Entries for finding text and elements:
────
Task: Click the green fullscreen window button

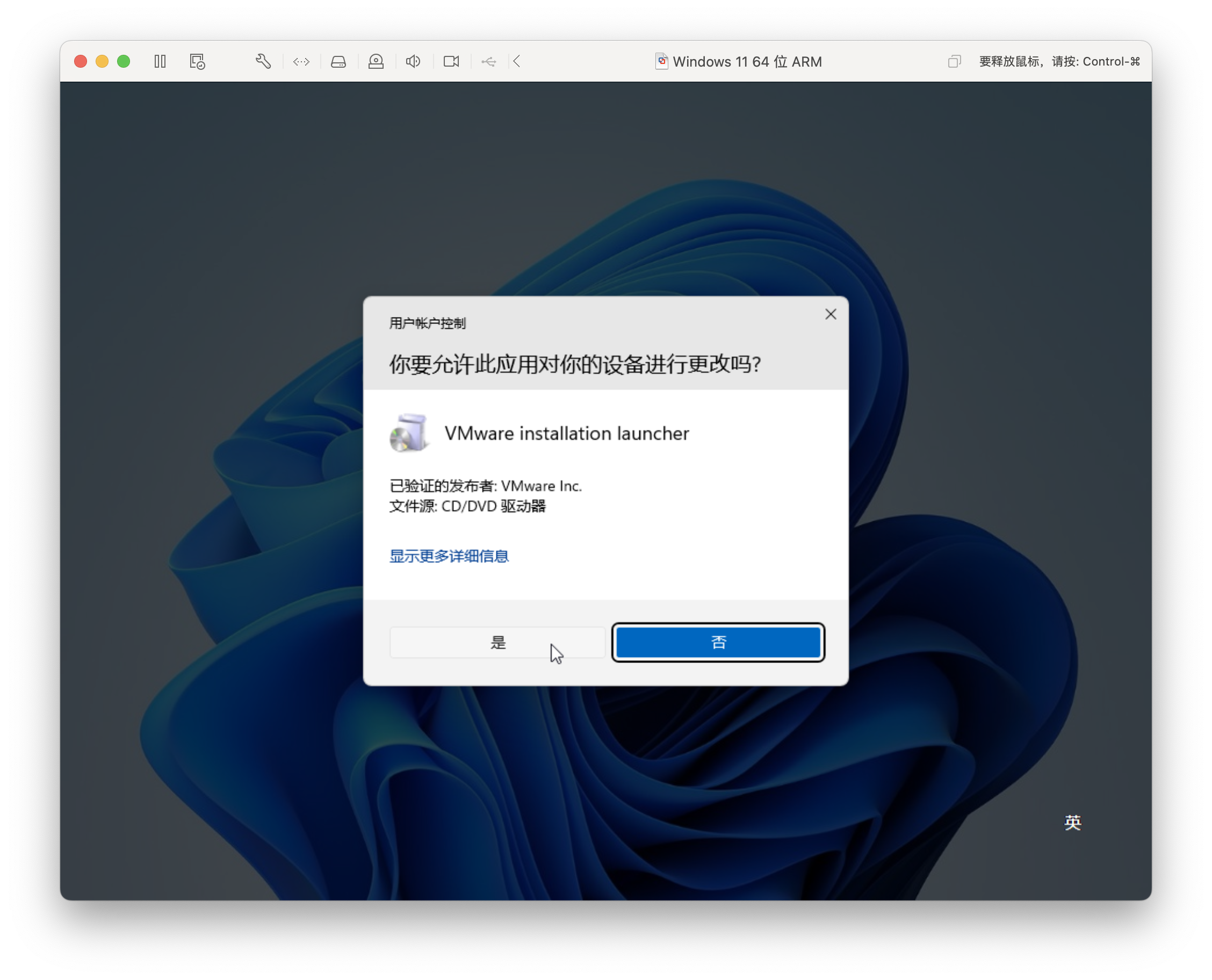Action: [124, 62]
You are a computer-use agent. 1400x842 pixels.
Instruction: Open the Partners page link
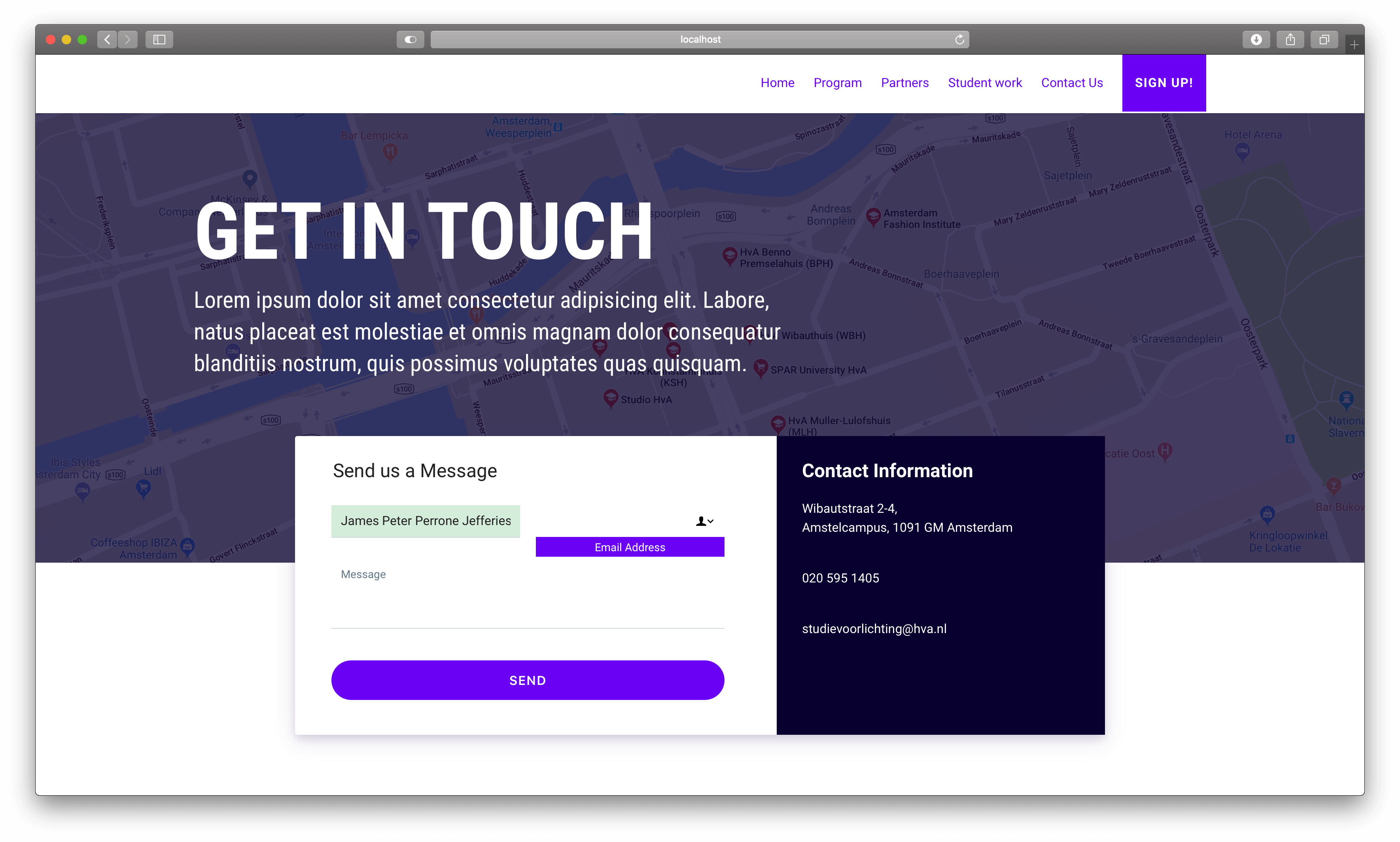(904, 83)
────
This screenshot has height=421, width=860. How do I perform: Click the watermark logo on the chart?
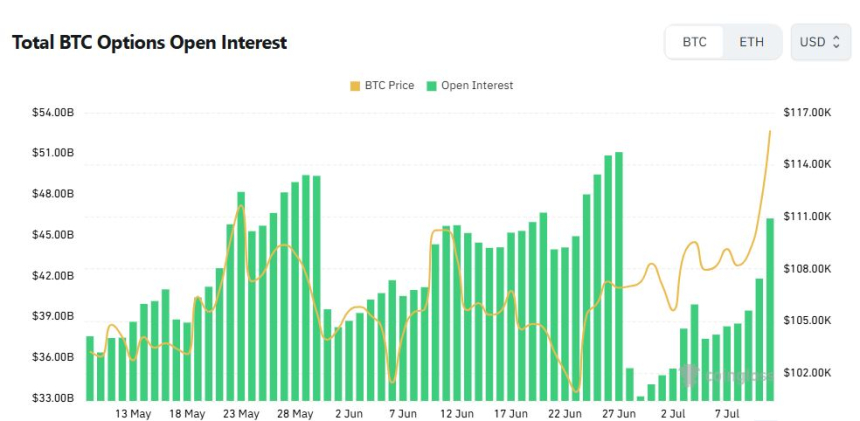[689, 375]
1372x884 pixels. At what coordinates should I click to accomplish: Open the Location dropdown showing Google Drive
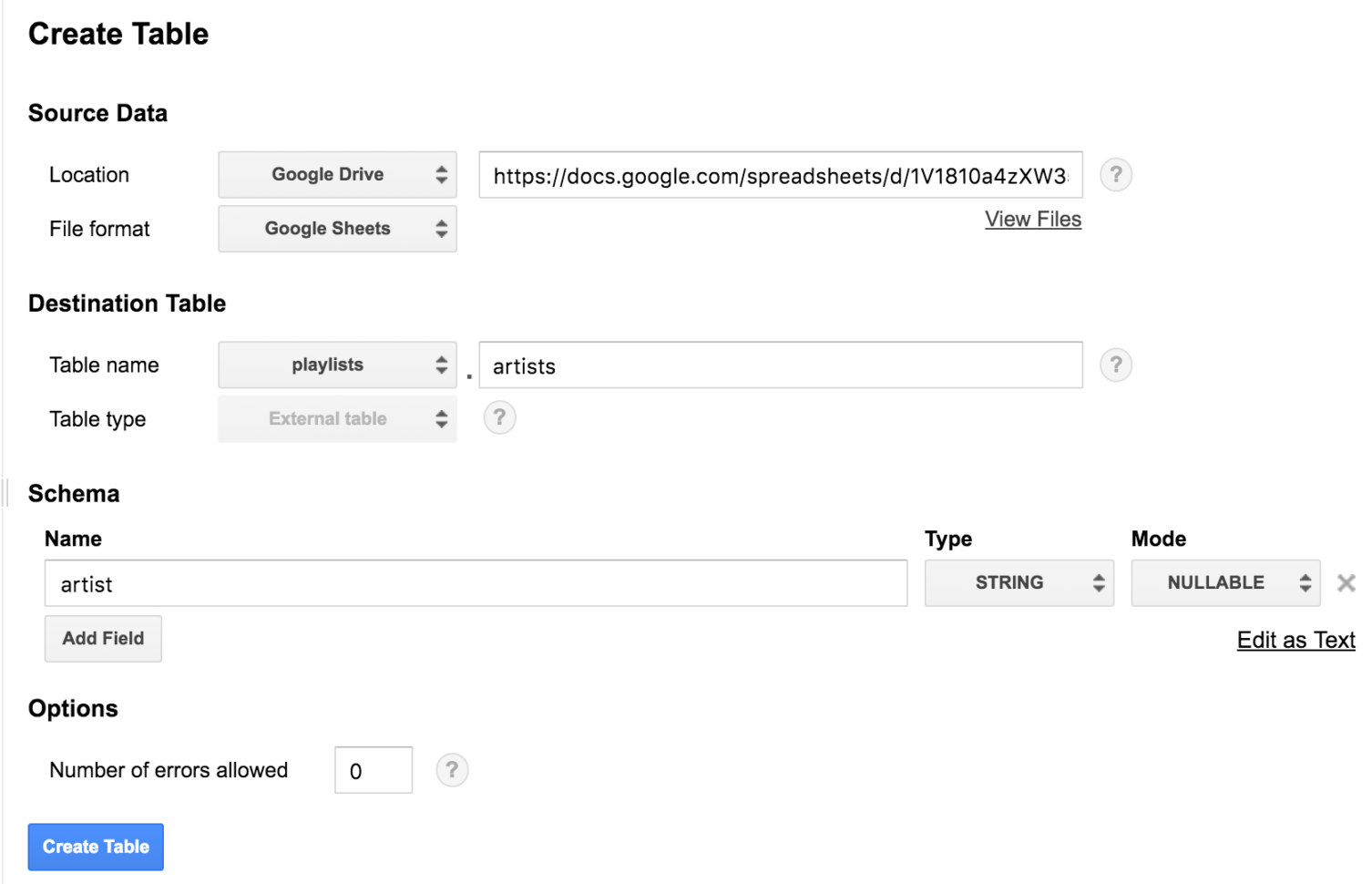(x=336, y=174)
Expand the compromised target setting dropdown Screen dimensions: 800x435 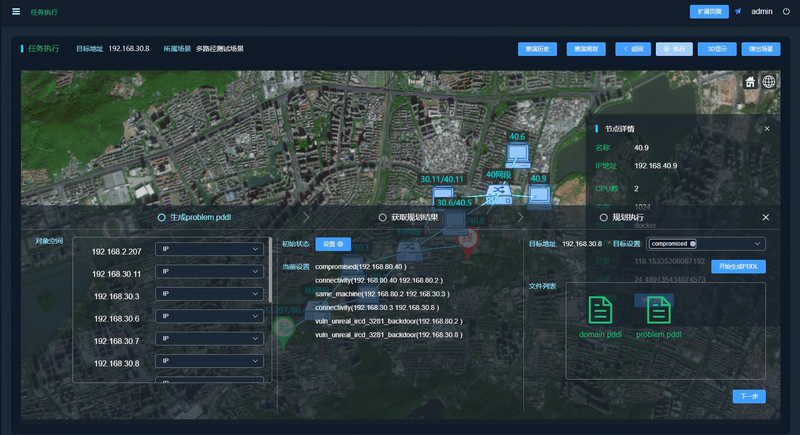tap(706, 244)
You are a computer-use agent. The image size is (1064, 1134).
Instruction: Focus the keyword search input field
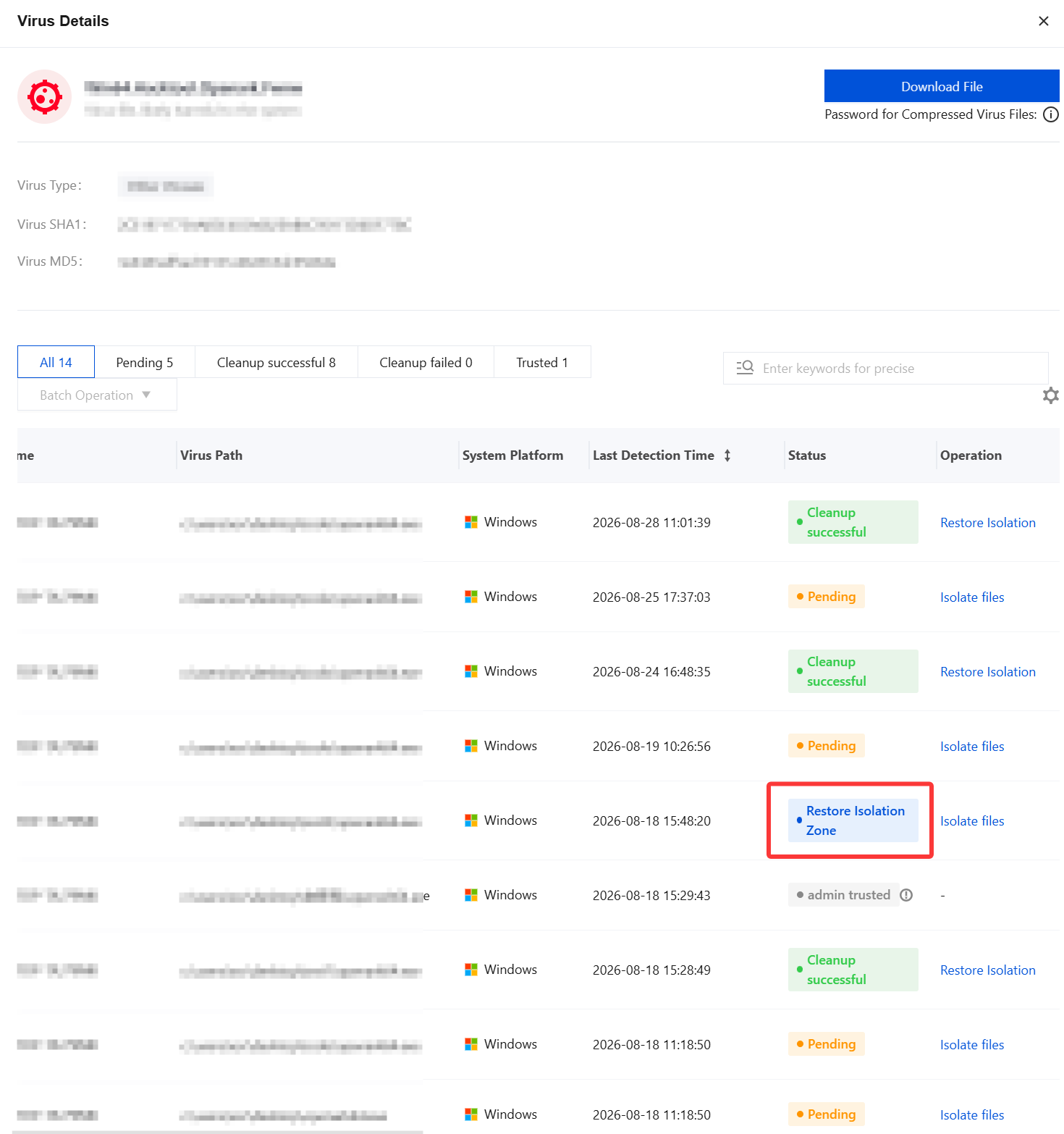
────
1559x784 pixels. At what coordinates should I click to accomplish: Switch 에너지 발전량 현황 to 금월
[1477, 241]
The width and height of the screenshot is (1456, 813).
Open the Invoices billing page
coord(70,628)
────
Rewrite the stretch of the listing from "The width and" through "coord(70,628)", changing "Invoices" to "Payments" and leaving the rest as it is. Give only those lines.

The width and height of the screenshot is (1456, 813).
Open the Payments billing page
coord(70,628)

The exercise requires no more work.